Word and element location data
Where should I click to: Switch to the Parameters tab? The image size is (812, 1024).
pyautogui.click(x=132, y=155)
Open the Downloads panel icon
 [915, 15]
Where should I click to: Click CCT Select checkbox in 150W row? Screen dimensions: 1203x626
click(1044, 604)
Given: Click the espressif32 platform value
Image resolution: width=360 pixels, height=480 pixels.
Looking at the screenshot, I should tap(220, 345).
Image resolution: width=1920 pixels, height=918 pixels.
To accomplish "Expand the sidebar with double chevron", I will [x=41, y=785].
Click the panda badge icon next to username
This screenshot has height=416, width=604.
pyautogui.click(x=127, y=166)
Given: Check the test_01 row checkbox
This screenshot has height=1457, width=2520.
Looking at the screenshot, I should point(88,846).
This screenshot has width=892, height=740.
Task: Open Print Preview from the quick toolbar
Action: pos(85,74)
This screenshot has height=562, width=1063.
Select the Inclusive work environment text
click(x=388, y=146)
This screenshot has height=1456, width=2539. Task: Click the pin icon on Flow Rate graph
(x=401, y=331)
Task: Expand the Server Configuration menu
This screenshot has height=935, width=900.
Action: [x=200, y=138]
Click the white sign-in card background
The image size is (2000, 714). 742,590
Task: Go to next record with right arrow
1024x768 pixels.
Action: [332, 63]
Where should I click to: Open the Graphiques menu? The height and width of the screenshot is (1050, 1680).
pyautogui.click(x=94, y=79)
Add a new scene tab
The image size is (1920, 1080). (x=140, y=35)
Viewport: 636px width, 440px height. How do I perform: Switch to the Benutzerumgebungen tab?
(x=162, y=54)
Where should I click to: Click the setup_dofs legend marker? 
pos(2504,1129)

(Written task): Please turn the entries above into a JSON list of strings, with one string for each line and blank lines left out.

(Problem solution):
[
  "Where should I click to: Switch to the Parameters tab? The image size is (812, 1024).",
  "pyautogui.click(x=132, y=155)",
  "Open the Downloads panel icon",
  " [915, 15]",
  "Where should I click to: Click CCT Select checkbox in 150W row? Screen dimensions: 1203x626",
  "click(1044, 604)",
  "Given: Click the espressif32 platform value",
  "Image resolution: width=360 pixels, height=480 pixels.",
  "Looking at the screenshot, I should tap(220, 345).",
  "Image resolution: width=1920 pixels, height=918 pixels.",
  "To accomplish \"Expand the sidebar with double chevron\", I will [x=41, y=785].",
  "Click the panda badge icon next to username",
  "This screenshot has height=416, width=604.",
  "pyautogui.click(x=127, y=166)",
  "Given: Check the test_01 row checkbox",
  "This screenshot has height=1457, width=2520.",
  "Looking at the screenshot, I should point(88,846).",
  "This screenshot has width=892, height=740.",
  "Task: Open Print Preview from the quick toolbar",
  "Action: pos(85,74)",
  "This screenshot has height=562, width=1063.",
  "Select the Inclusive work environment text",
  "click(x=388, y=146)",
  "This screenshot has height=1456, width=2539. Task: Click the pin icon on Flow Rate graph",
  "(x=401, y=331)",
  "Task: Expand the Server Configuration menu",
  "This screenshot has height=935, width=900.",
  "Action: [x=200, y=138]",
  "Click the white sign-in card background",
  "The image size is (2000, 714). 742,590",
  "Task: Go to next record with right arrow",
  "1024x768 pixels.",
  "Action: [332, 63]",
  "Where should I click to: Open the Graphiques menu? The height and width of the screenshot is (1050, 1680).",
  "pyautogui.click(x=94, y=79)",
  "Add a new scene tab",
  "The image size is (1920, 1080). (x=140, y=35)",
  "Viewport: 636px width, 440px height. How do I perform: Switch to the Benutzerumgebungen tab?",
  "(x=162, y=54)",
  "Where should I click to: Click the setup_dofs legend marker? ",
  "pos(2504,1129)"
]